MEMPHIS, Tenn., Aug. 9, 2021 /PRNewswire/ — International Paper (NYSE: IP) today announced that its wholly-owned subsidiary, Sylvamo Corporation (“Sylvamo”), intends to offer $500 million aggregate principal amount of senior unsecured notes due 2029 in connection with the previously announced spin-off of International Paper’s printing papers business. The senior notes will be guaranteed by International Paper prior to the effective date of the spin-off. The net proceeds from the offering of senior notes, together with anticipated borrowings under Sylvamo’s expected credit facilities and cash on hand, will be used by Sylvamo to make a special payment to International Paper in advance of the spin-off.
The senior notes will be offered in a private offering exempt from the registration requirements of the United States Securities Act of 1933, as amended (the “Securities Act”). The senior notes will be offered only to qualified institutional buyers under Rule 144A and to non-U.S. persons outside the United States in reliance on Regulation S, each under the Securities Act.
The senior notes will not be and have not been registered under the Securities Act and may not be offered or sold within the United States absent registration or an applicable exemption from the registration requirements.
This announcement is not an offer to purchase, a solicitation of an offer to sell or purchase, or a solicitation of an offer to sell or purchase securities with respect to the senior notes and shall not constitute an offer, solicitation or sale in any state or jurisdiction in which, or to any person to whom such an offer, solicitation or sale would be unlawful. The offering of senior notes will be made only by an offering memorandum that will be sent to prospective investors.
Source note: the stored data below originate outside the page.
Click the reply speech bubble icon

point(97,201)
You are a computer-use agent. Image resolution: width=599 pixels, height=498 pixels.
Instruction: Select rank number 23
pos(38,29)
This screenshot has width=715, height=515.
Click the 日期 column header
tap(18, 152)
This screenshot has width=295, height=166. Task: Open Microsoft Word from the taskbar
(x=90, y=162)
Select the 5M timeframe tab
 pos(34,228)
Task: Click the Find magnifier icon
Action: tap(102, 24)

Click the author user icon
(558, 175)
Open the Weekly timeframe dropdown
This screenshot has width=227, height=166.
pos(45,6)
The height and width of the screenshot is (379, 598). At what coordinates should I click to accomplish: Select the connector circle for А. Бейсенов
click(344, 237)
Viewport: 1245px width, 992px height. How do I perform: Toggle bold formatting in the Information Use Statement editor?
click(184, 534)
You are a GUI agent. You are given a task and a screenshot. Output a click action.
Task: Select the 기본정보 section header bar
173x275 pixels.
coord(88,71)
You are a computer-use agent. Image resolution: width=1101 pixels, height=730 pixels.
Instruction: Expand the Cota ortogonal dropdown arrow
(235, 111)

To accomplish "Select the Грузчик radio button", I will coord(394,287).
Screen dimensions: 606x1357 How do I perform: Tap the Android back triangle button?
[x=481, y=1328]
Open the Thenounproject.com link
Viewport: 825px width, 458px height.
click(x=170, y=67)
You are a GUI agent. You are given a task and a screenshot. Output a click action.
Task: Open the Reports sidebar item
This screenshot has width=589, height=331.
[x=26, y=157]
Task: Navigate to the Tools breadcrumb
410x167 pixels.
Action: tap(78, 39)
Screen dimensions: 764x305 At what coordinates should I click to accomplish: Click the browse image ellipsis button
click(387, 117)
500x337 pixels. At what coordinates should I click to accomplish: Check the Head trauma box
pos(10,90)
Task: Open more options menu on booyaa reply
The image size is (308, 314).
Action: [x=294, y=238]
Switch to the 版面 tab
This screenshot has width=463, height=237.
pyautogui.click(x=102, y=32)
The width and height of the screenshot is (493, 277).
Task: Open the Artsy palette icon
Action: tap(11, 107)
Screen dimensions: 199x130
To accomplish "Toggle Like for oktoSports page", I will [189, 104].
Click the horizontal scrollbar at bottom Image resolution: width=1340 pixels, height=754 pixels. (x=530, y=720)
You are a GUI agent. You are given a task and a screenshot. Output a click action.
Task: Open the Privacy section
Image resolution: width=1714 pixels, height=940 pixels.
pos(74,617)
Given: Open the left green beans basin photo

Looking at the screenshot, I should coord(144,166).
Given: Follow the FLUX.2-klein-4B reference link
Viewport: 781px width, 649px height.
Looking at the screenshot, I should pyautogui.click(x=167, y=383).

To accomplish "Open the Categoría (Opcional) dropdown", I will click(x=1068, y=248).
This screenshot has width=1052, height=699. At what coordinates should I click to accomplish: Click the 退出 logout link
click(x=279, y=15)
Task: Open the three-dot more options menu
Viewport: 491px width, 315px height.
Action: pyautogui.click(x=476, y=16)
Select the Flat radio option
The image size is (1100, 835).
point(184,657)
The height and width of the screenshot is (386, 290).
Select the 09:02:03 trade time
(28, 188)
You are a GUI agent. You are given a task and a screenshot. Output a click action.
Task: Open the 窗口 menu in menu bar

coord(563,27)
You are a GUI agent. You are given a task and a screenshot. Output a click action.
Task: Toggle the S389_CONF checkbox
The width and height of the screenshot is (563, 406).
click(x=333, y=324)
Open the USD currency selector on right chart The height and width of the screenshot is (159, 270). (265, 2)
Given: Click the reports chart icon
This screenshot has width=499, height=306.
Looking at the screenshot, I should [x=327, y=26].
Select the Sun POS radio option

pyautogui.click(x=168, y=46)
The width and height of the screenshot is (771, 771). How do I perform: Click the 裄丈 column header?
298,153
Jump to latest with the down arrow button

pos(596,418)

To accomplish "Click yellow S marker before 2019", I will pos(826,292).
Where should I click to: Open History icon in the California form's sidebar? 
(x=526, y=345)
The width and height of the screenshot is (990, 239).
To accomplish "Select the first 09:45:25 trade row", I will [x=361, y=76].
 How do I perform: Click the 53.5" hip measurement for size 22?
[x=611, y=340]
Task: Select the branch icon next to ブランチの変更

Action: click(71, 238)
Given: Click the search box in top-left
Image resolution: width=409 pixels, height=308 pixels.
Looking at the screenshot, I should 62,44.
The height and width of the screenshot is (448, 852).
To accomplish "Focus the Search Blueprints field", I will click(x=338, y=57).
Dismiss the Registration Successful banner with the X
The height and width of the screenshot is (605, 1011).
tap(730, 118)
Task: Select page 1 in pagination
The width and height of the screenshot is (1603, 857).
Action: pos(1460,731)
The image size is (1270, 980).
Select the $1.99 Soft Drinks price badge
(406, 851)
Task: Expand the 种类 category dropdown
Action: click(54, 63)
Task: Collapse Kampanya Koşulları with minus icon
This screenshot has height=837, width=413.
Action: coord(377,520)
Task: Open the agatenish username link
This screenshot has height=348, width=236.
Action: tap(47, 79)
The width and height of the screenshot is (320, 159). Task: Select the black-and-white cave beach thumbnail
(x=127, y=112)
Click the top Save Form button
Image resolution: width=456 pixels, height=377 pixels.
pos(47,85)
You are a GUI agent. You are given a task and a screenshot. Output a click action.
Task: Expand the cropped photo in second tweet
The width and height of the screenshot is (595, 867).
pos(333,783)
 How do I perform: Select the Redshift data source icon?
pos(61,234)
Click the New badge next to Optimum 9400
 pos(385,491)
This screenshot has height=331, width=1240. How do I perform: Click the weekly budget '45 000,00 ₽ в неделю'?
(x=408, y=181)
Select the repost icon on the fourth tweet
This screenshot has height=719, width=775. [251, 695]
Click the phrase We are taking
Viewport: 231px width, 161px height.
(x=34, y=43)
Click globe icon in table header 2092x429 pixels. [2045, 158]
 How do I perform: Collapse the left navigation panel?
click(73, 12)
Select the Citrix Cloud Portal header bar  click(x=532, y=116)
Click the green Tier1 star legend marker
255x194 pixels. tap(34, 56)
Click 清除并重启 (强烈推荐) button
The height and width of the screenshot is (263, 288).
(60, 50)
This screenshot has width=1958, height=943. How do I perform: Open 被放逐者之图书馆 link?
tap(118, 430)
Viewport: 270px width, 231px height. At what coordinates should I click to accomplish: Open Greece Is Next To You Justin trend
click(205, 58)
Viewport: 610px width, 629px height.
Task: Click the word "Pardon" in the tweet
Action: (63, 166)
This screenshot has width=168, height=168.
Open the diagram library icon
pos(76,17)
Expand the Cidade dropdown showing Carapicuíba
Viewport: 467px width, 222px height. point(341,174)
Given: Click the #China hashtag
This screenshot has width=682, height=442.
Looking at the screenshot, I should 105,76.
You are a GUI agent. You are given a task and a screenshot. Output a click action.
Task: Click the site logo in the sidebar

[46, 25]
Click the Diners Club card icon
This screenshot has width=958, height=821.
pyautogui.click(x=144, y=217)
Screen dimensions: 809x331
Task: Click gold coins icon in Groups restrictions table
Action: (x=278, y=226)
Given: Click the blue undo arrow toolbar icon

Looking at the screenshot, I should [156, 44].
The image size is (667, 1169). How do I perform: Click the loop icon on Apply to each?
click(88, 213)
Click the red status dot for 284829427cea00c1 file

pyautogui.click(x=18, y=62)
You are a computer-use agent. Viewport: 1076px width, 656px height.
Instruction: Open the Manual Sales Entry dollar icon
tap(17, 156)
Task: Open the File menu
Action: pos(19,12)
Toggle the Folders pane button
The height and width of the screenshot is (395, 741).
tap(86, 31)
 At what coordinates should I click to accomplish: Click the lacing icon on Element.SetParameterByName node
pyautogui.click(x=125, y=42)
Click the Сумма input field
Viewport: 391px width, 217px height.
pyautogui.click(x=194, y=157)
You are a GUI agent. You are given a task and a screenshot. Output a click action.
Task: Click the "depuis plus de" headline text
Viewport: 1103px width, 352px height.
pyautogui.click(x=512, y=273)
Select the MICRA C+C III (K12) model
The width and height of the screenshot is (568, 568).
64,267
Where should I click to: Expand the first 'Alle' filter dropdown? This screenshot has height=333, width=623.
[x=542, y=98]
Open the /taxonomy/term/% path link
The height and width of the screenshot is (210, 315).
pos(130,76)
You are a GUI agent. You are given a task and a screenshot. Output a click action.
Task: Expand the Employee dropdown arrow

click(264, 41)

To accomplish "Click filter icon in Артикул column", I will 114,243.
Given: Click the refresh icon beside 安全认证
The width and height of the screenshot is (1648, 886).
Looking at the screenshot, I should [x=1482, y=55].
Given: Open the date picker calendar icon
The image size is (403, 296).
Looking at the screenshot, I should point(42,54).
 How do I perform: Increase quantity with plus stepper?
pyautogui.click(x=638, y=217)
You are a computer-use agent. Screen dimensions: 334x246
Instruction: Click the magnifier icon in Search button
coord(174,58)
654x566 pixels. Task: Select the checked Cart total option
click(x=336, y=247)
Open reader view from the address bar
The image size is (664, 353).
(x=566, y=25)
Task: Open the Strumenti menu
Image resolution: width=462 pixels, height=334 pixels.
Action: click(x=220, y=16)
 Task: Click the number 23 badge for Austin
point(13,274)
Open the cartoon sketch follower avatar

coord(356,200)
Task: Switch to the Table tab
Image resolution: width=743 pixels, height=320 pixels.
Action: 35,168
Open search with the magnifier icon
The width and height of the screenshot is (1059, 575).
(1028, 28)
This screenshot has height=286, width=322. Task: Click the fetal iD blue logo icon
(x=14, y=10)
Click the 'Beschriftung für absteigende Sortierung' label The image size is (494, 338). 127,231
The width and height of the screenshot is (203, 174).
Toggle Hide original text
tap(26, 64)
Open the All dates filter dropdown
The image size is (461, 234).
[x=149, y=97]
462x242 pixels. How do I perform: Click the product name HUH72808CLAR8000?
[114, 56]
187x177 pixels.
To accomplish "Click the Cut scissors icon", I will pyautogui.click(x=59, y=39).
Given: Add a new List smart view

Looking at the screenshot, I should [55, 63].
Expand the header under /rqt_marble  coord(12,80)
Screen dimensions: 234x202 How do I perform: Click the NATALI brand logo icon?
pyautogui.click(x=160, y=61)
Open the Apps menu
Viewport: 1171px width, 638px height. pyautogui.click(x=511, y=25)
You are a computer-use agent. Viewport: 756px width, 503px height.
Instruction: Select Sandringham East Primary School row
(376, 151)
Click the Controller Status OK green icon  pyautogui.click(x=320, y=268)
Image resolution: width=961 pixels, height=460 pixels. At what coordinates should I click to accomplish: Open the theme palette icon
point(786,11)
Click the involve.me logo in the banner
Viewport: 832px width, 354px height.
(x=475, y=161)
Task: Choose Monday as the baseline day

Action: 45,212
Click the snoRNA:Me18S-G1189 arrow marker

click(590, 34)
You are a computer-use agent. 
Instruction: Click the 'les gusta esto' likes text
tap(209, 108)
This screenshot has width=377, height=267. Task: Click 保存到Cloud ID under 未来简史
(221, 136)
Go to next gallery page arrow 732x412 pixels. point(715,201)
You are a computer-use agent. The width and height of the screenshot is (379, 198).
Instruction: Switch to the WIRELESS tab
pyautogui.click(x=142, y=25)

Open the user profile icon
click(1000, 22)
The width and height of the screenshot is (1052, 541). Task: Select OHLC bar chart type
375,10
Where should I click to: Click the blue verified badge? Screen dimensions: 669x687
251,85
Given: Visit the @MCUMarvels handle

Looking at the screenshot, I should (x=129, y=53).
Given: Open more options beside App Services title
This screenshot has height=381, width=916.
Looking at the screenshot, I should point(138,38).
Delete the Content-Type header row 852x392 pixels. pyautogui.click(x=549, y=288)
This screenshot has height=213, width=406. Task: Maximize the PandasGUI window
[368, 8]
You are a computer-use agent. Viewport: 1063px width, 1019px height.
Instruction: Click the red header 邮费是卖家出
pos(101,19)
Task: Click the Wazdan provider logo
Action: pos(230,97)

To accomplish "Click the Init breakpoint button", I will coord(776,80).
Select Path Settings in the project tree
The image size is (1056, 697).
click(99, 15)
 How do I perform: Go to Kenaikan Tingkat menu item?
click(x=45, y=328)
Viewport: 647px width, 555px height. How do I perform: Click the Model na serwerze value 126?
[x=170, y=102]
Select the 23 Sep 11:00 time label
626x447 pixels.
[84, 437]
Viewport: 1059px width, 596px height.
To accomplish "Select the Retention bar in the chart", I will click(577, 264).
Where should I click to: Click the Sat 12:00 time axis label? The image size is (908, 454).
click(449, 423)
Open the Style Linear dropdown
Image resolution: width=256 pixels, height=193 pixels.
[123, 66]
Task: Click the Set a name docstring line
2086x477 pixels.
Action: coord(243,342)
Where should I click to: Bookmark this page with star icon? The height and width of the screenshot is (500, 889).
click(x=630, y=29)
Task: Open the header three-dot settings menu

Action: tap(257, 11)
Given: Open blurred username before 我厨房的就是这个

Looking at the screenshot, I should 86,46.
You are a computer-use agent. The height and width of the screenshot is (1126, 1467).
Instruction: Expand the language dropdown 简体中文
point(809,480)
Forward-Looking and Cautionary Statements
This press release may contain “forward-looking statements.” Such forward- looking statements may include, without limitation, statements about the Company’s market opportunities, strategies, competition and expected activities and expenditures, and at times may be identified by the use of words such as “may,” “will,” “could,” “should,” “would,” “project,” “believe,” “anticipate,” “expect,” “plan,” “estimate,” “forecast,” “potential,” “intend,” “continue” and variations of these words or comparable words. Forward-looking statements are based on current expectations and assumptions, and inherently involve risks and uncertainties. Accordingly, actual results may differ materially from those expressed or implied by these forward-looking statements. Factors that could cause or contribute to such differences include, but are not limited to, the differing materially from such forward looking statements are discussed in greater detail in International Paper’s Securities and Exchange Commission (“SEC”) filings and Sylvamo’s registration statement on Form 10 filed with the SEC on August 9, 2021. Neither International Paper nor Sylvamo can provide any assurance that the offering of senior notes will be consummated in the amount anticipated or at all or that the spin-off will be completed on the expected timeline or at all. The completion of the spin-off remains subject to the ongoing SEC review process and satisfaction of customary closing conditions. You should not place undue reliance on our forward-looking statements, which speak only as of the date of this press release. We undertake no obligation to make any revision to the forward-looking statements contained in this press release or to update them to reflect events or circumstances occurring after the date of this press release.